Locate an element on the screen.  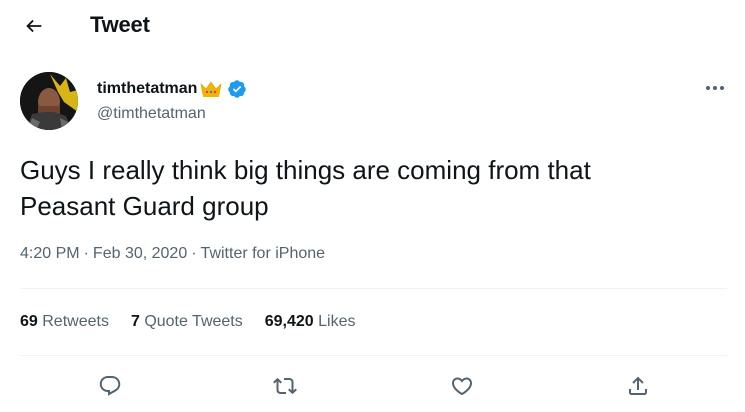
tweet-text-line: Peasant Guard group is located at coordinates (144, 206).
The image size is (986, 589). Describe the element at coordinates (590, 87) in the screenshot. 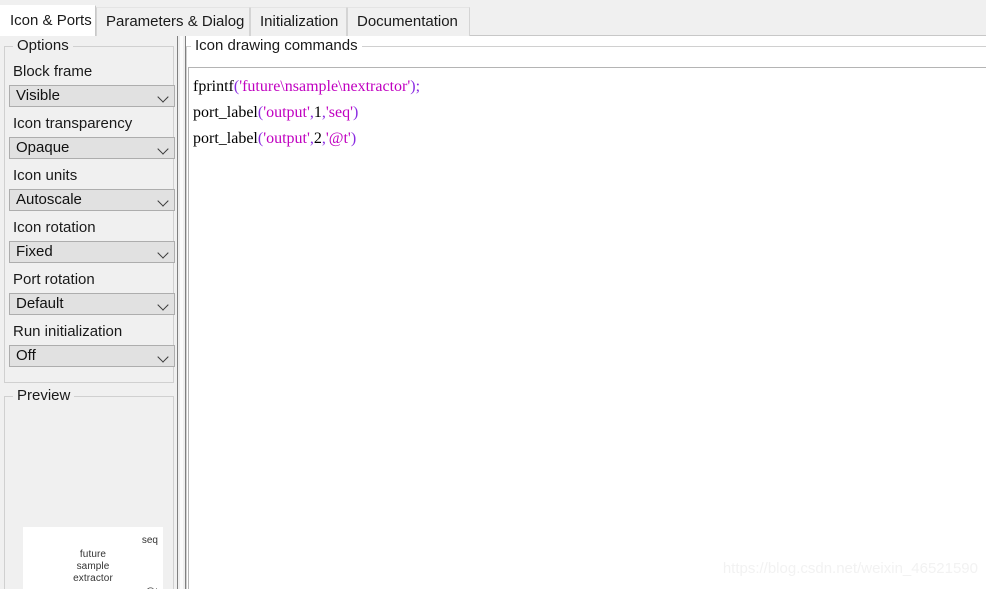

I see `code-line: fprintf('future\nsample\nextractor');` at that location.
* * *
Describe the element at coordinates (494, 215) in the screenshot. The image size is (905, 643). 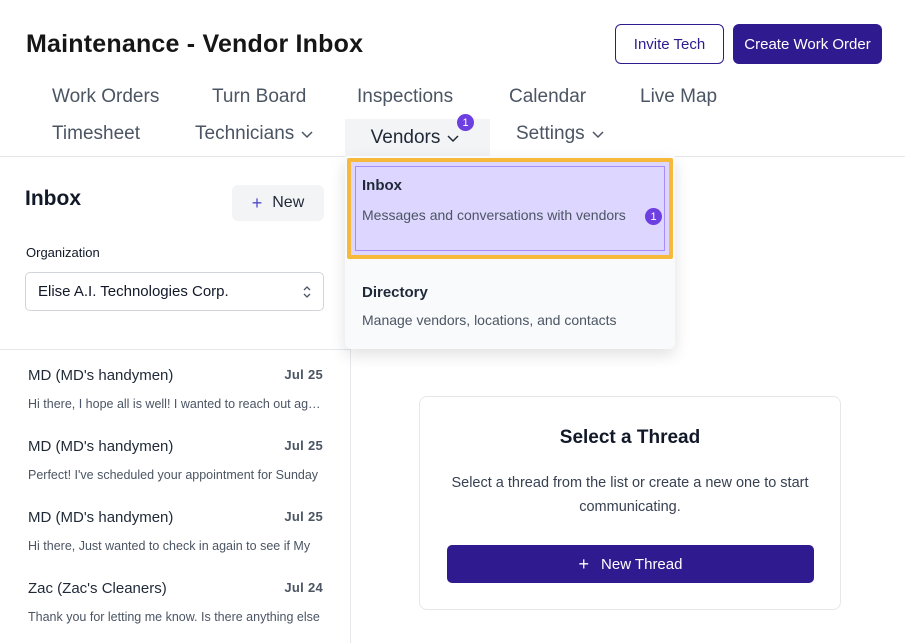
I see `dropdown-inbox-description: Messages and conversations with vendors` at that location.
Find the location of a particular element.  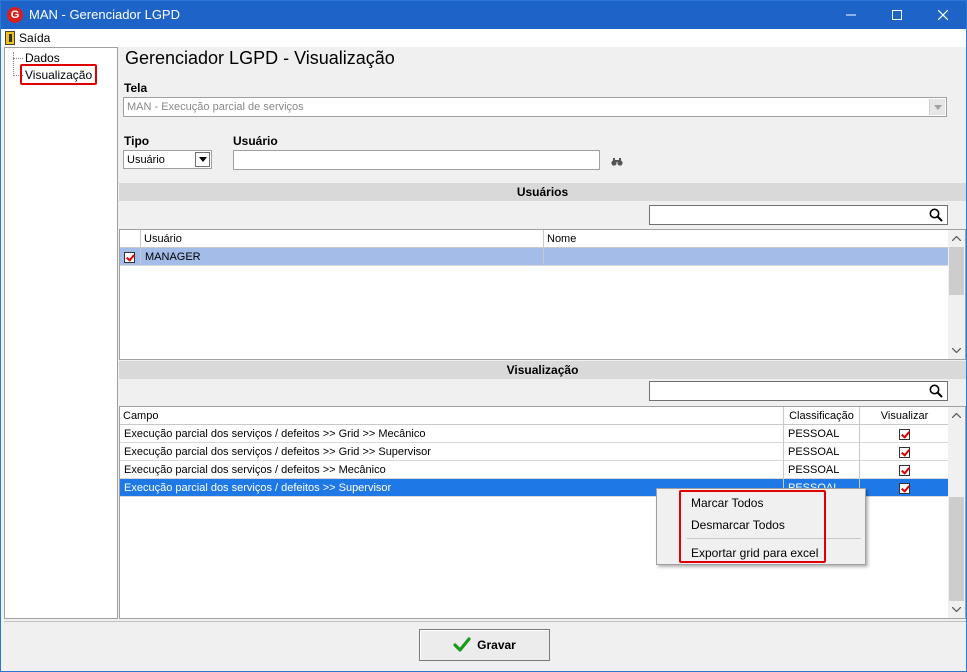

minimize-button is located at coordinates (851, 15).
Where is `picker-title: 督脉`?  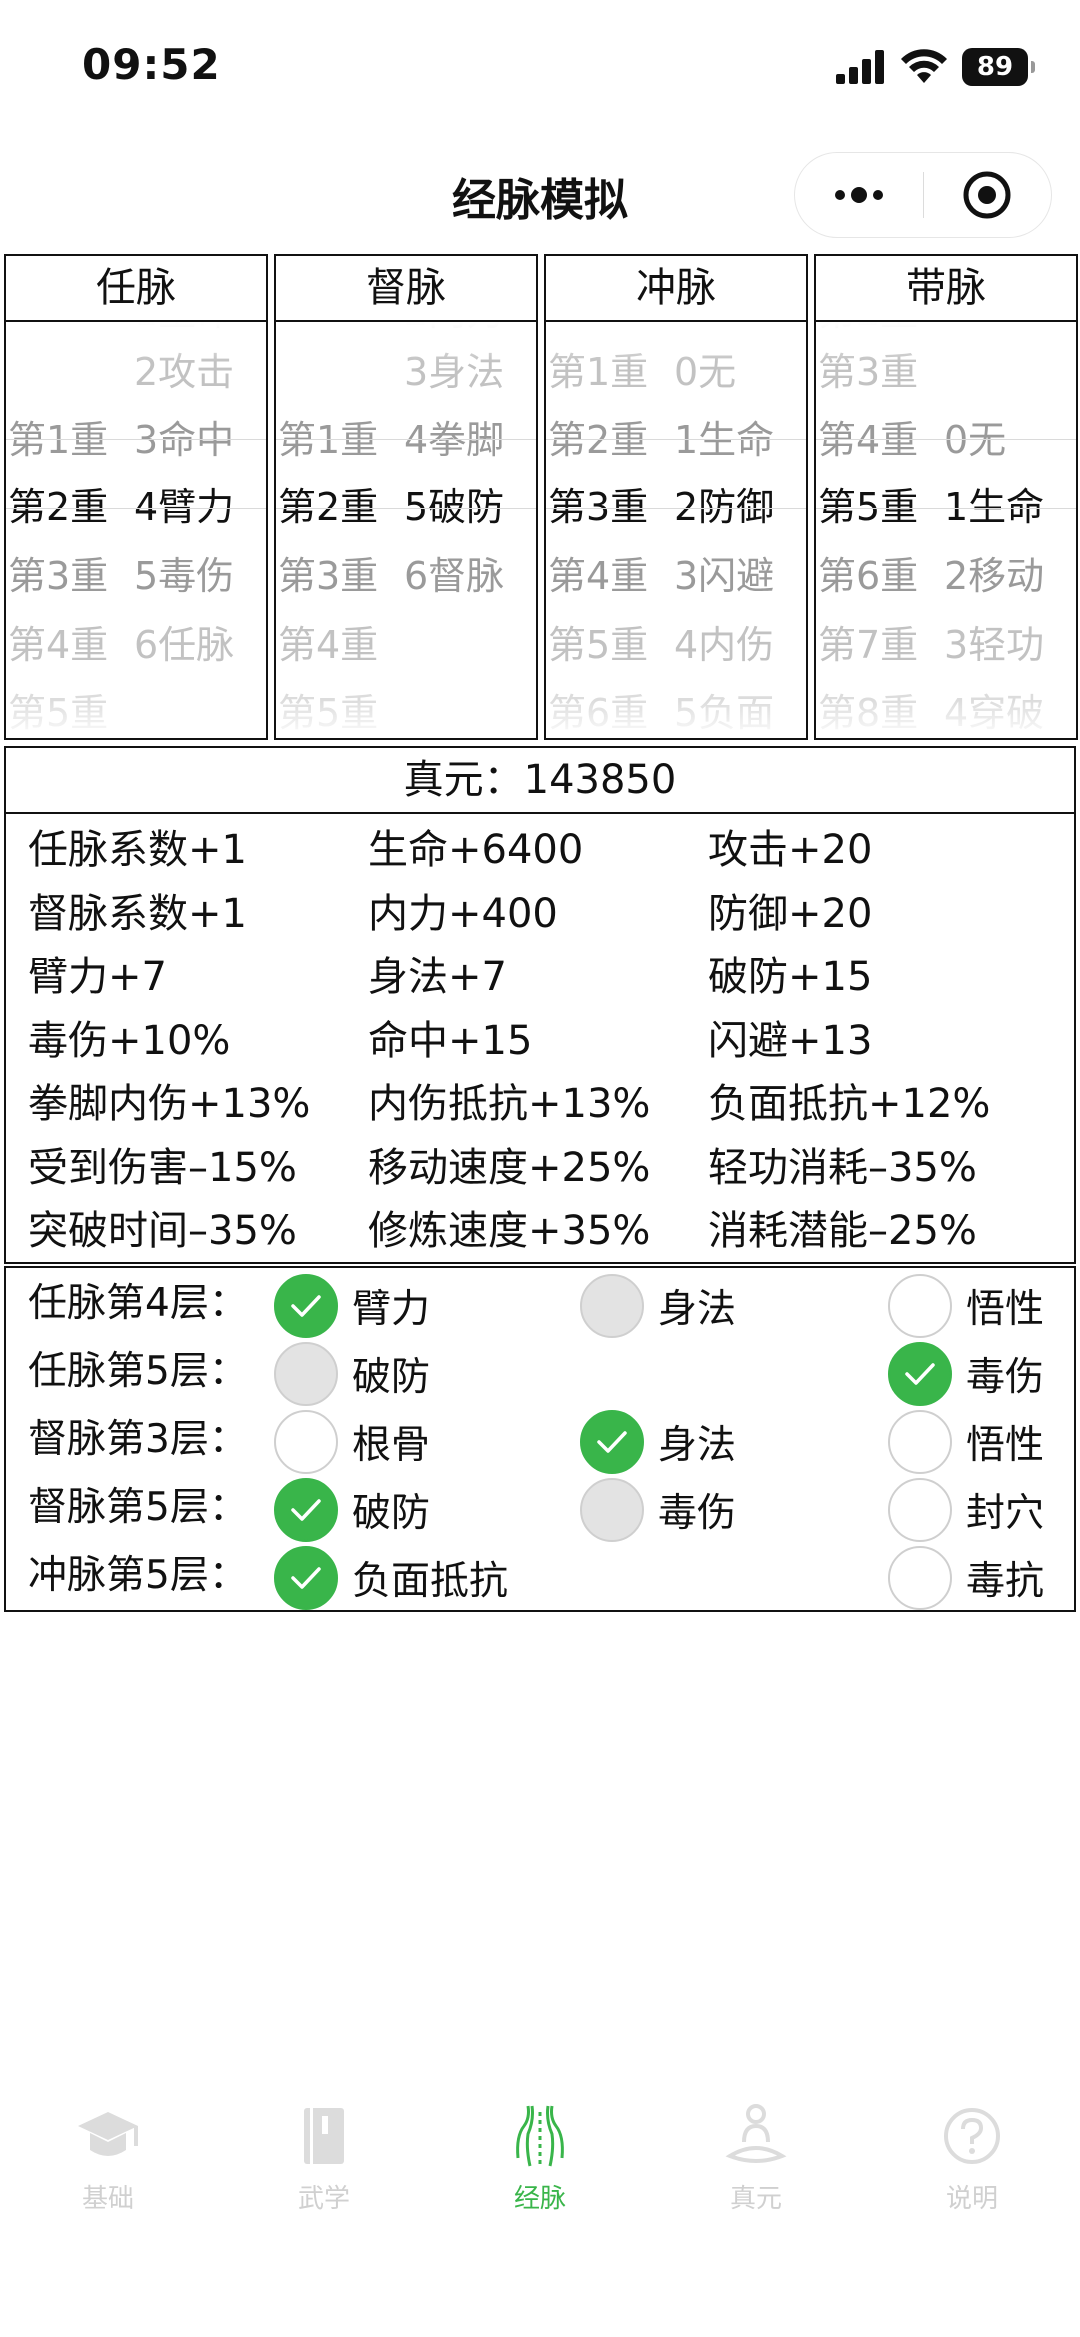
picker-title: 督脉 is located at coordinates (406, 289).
...
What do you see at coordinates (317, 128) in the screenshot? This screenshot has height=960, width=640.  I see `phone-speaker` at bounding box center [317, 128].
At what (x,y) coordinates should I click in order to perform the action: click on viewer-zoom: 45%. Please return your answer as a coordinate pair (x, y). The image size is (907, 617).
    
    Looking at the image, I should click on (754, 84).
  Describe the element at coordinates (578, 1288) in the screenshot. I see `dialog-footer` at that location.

# Objetivo del ejercicio
Reproduce sin ningún cambio la parte de los registros que empieza en la línea que contiene "At what (x,y)" y termina en la que contiene "Describe the element at coordinates (578, 1288)", ambas incluidas.

# Resultado del ejercicio
At what (x,y) coordinates should I click in order to perform the action: click on viewer-zoom: 45%. Please return your answer as a coordinate pair (x, y). The image size is (907, 617).
    
    Looking at the image, I should click on (754, 84).
  Describe the element at coordinates (578, 1288) in the screenshot. I see `dialog-footer` at that location.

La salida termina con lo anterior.